I need to remove these interior lines.
#1 Members - Reputation: 130
Posted 30 November 2012 - 10:02 PM
Here's what I have, if this isn't sufficient info let me know. I have a basic line struct, made up of two Vector2 coordinates, Start and End.
Here is a visual representation of lines making triangles and then making a rectangle.
http://imageupper.co...354333708244635
What I would like to do is remove the lines that are interior to the outer part of the shape. Now obviously I have all the data making up the lines and it would be trivial to do it manually, but I need a formula that can handle this for me for the sake of time consumption it would take.
To be clear, what I'm considering exterior and interior; if the outward most points were N,S,E,W, I want the lines connecting N to E & W, S to E & W. The two interior triangles making the smaller square, all of that can go.
And yes the end result would be eight Line structs, with two touching lines between N to E and etc.
#2 Crossbones+ - Reputation: 398
Posted 02 December 2012 - 12:19 PM
#3 Members - Reputation: 1840
Posted 02 December 2012 - 04:36 PM
#4 Members - Reputation: 625
Posted 02 December 2012 - 04:44 PM
a) Identify a point on the exterior of the line set.
b) Walk around the exterior of the line set till you get back to start.
This identifies all the lines required to define the exterior; and then ones that you can remove are all those not belonging to the exterior.

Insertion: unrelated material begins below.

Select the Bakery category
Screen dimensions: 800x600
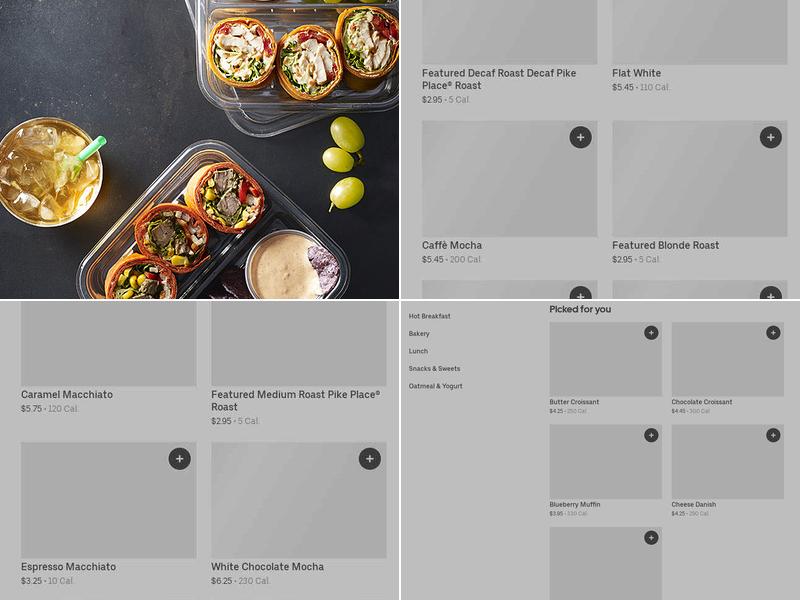click(419, 334)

For a) you can choose the lexicographically minimal point (a, b) < (c, d) iff a < c || (a == c &amp;&amp; b < d)
For b) you need to be able to; from any given point of the exterior identify the next point of the exterior. This comes in two cases; the initial case where you have 2 exterior lines to choose and you have to pick one of them (for this, abuse that your start point is lexicographically minimal), and in the other case you can make use of the point of the exterior you have just came from to order the outgoing edges.

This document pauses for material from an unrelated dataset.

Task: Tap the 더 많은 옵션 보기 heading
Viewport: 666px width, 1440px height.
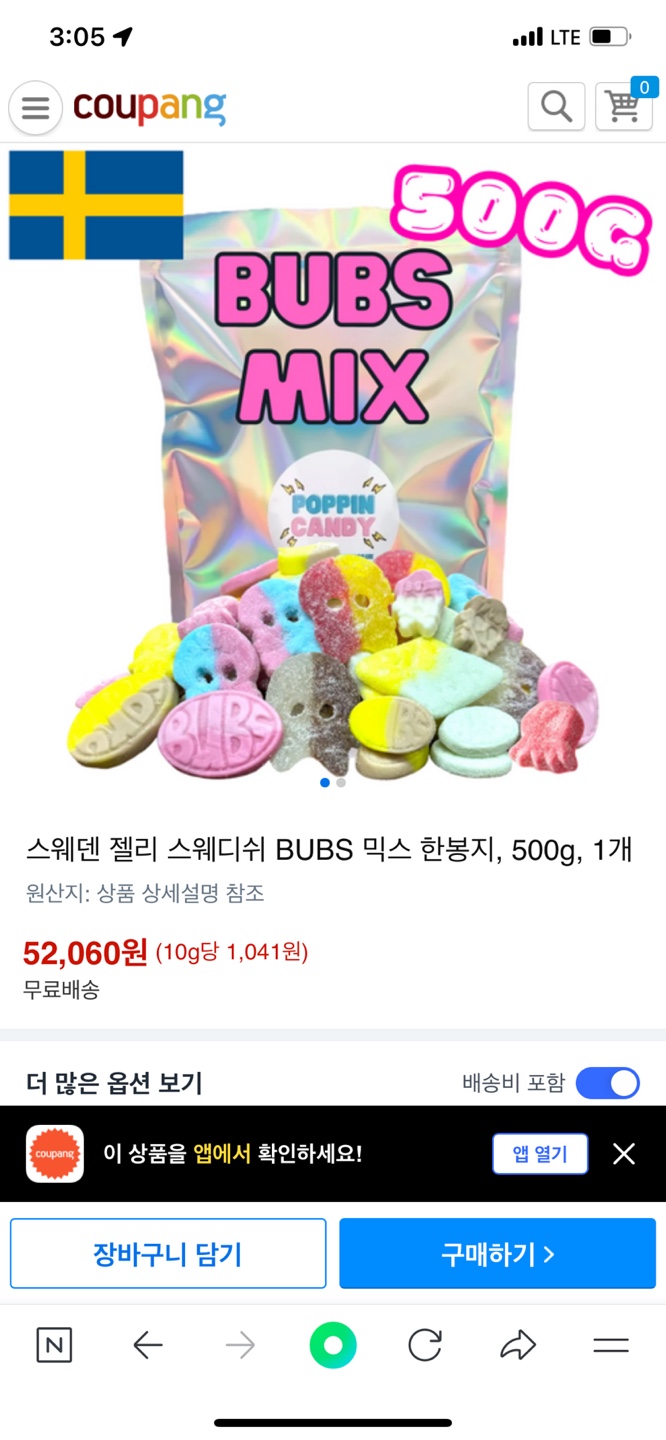Action: (114, 1082)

Presume that we choose, as a result of the first case of b) the point that is clockwise around the exterior (We'll come back to this after).
If you label the previous point 'p' and the current point 'c'; then you can order the outgoing edges based on their relative rotation from the vector (c - p) http://www.zimagez.com/zimage/screenshot-021212-223758.php here, we want to pick vertex v0.
We can do this by computing the perp-dot products of (v[i] - c) with (c - p) normalised by the length of (v[i] - c); and choosing the minimal (or maximal depending on coordinate system); since the perp-dot of two vectors u,v is |u||v|sin(theta). We can also avoid any division if sorting of the outgoing edges uses a comparison function instead of a key.
Back to the first case of b); choosing the second vertex of exterior we can use the same technique, and use the vector (1, 0) instead of (c - p) above. This is valid given that our first vertex was lexicographically minimal since the clockwise direction of the next vertex can in the worst case be in the direction (1, 0) and there cannot exist any vertex of the set that would give us a 'negative' perp-dot since that point would need to have a lower y-coordinate and would have been chosen as the lexicographically minimal one.
^^ this is very similar to gift wrapping algorithm for computing a convex hull and is exactly equivalent if we join every vertex to every other one using this algorithm.
Edited by luca-deltodesco, 02 December 2012 - 04:48 PM.
#5 Members - Reputation: 625
Posted 02 December 2012 - 04:51 PM
eg: http://www.zimagez.com/zimage/screenshot-021212-225045.php
here, your solution would choose to remove the crossed-out red line. My algorithm would give us the green polygon.
#6 Members - Reputation: 1840
Posted 02 December 2012 - 04:54 PM
#7 Members - Reputation: 625
Posted 02 December 2012 - 06:24 PM
Eitherway, I don't see how you could determine those internal sub-polygons any faster than just traversing the exterior directly.
#8 Members - Reputation: 625
Posted 02 December 2012 - 07:55 PM
http://pastebin.com/uyu2ZehA
Edited by luca-deltodesco, 02 December 2012 - 08:02 PM.
#9 Members - Reputation: 625
Posted 02 December 2012 - 08:07 PM
http://www.zimagez.com/zimage/screenshot-031212-021000.php
Edited by luca-deltodesco, 02 December 2012 - 08:10 PM.
#11 Members - Reputation: 130
Posted 03 December 2012 - 07:58 PM
a) Identify a point on the exterior of the line set.
b) Walk around the exterior of the line set till you get back to start.
This identifies all the lines required to define the exterior; and then ones that you can remove are all those not belonging to the exterior.
I thought about that while in bed but wasn't sure what the best way of doing that would be but I think I can work with what you've given me and have it working tonight.
Correct, I should have mentioned this.Yeah, I am assuming he has a triangulation of the lines rather than arbitrary polygons, or just a list of lines.
The data is coming to me triangulated and is for multiple purposes, "identifying the exterior lines" for my purposes would be a better way of putting what I wanted to do moreso than "removing these interior lines".
Edited by Ghost Clock, 03 December 2012 - 07:59 PM.